Siempre hablamos de relojes, correas y más relojes, pero a veces nos olvidamos de lo difícil que se hace transportar parte de nuestra querida colección cuando queremos sacar de paseo a nuestros accesorios allá donde vayamos.







Esta vez quería hablaros acerca de una pequeña empresa rusa que ha empezado a comercializar unos estuches de viaje con mucho encanto y con una artesanía que denota calidad y buen gusto.

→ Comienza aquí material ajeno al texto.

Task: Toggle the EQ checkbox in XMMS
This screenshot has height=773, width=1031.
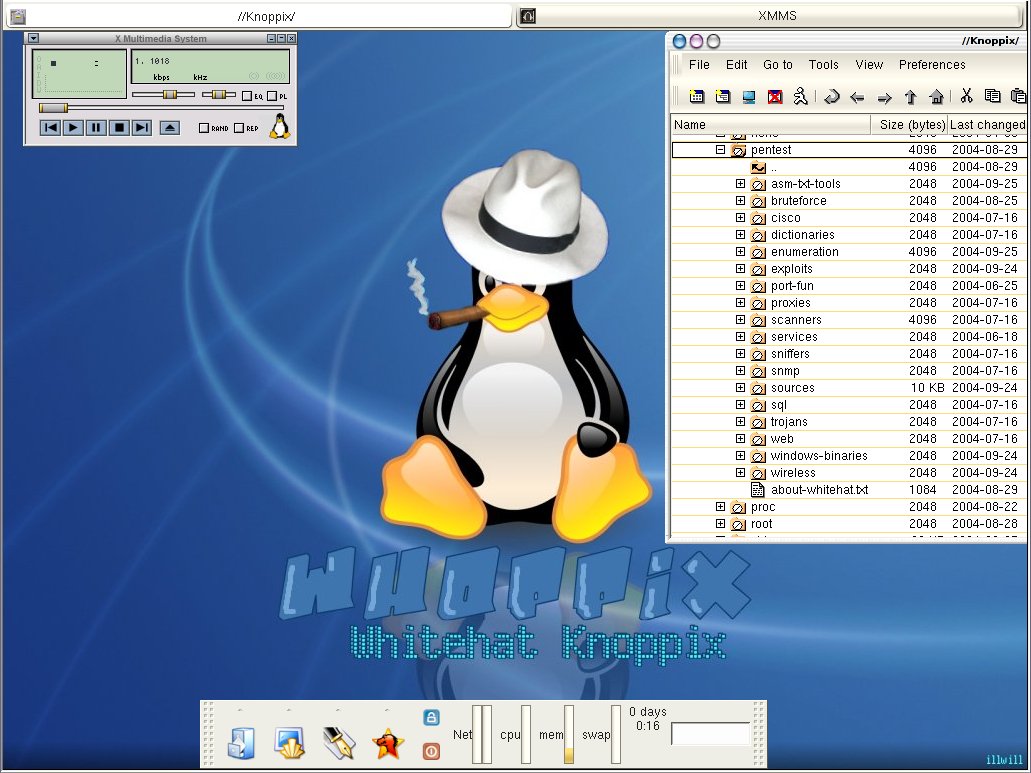Action: pyautogui.click(x=246, y=96)
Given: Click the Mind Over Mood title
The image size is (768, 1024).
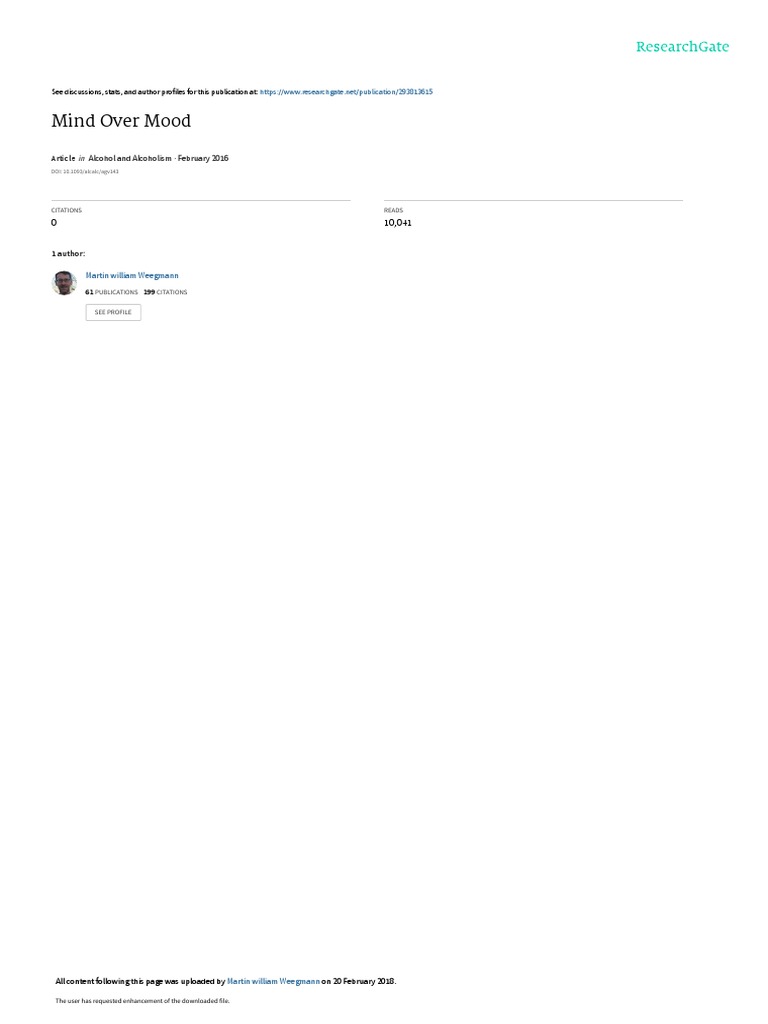Looking at the screenshot, I should (x=121, y=121).
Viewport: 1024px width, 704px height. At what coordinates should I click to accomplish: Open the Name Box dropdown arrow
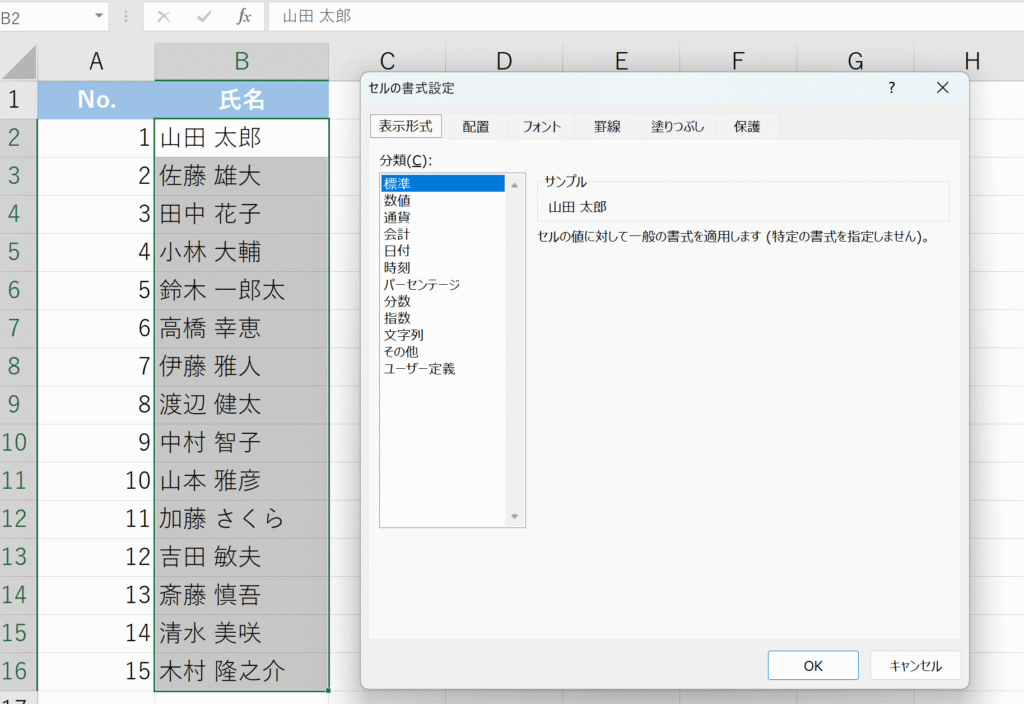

N&N Watchcases es una empresa fundada por Nikita Gareyshin que, a través de redes sociales, ya se ha hecho un hueco en esto de la relojería. Su propuesta es sencilla: unos estuches de viaje con capacidad para dos o tres piezas fabricados de forma artesanal con materiales resistentes a la vez que delicados con su contenido.







En su tienda ETSY encontramos tres modelos, dos de ellos para guardar dos relojes y un tercero con capacidad para tres. Aun así, tienen varias cosas en común: todos ellos están fabricados principalmente en algodón de trenzado grueso pero elegante con un acabado natural, sin decolorar. Además, usan ante en el color que más guste al comprador, pudiendo elegir entre un marrón anaranjado o un verde oliva que fue el que más me atrajo. Para finalizar, y en el mismo color que el ante ya mencionado, el estuche acaba con un bonito cordón de cuero.












Supongo que a más de uno le pasará que no puede, por mucho que nuestra pareja quiera, salir de viaje con un solo reloj. Buscaba algo que no pesara, que no abultara, pero que mantuviera lo esencial: transmitir que protege a lo que envuelve y lo cuida con la delicadeza que merece. Finalmente, y tras mucho buscar, di con el Instagram de este atractivo producto, viendo que su ante parecía cuidar bien a los relojes y el grosor de su algodón me ofrecía protección sin tener que llevar estuches rígidos que, al fin y al cabo, iban a viajar envueltos en toda la ropa de cualquier maleta de equipaje de mano.







En definitiva, un estuche recomendable que se puede adquirir a un precio asequible para los materiales y la dedicación que conlleva un producto hecho a mano. No podría cerrar sin alabar la dedicación con la que envían el producto, sellado con cera y con una bonita postal incluida, la cual viene firmada por el artesano que realiza los estuches, además de un buen colchón que protege al producto comprado.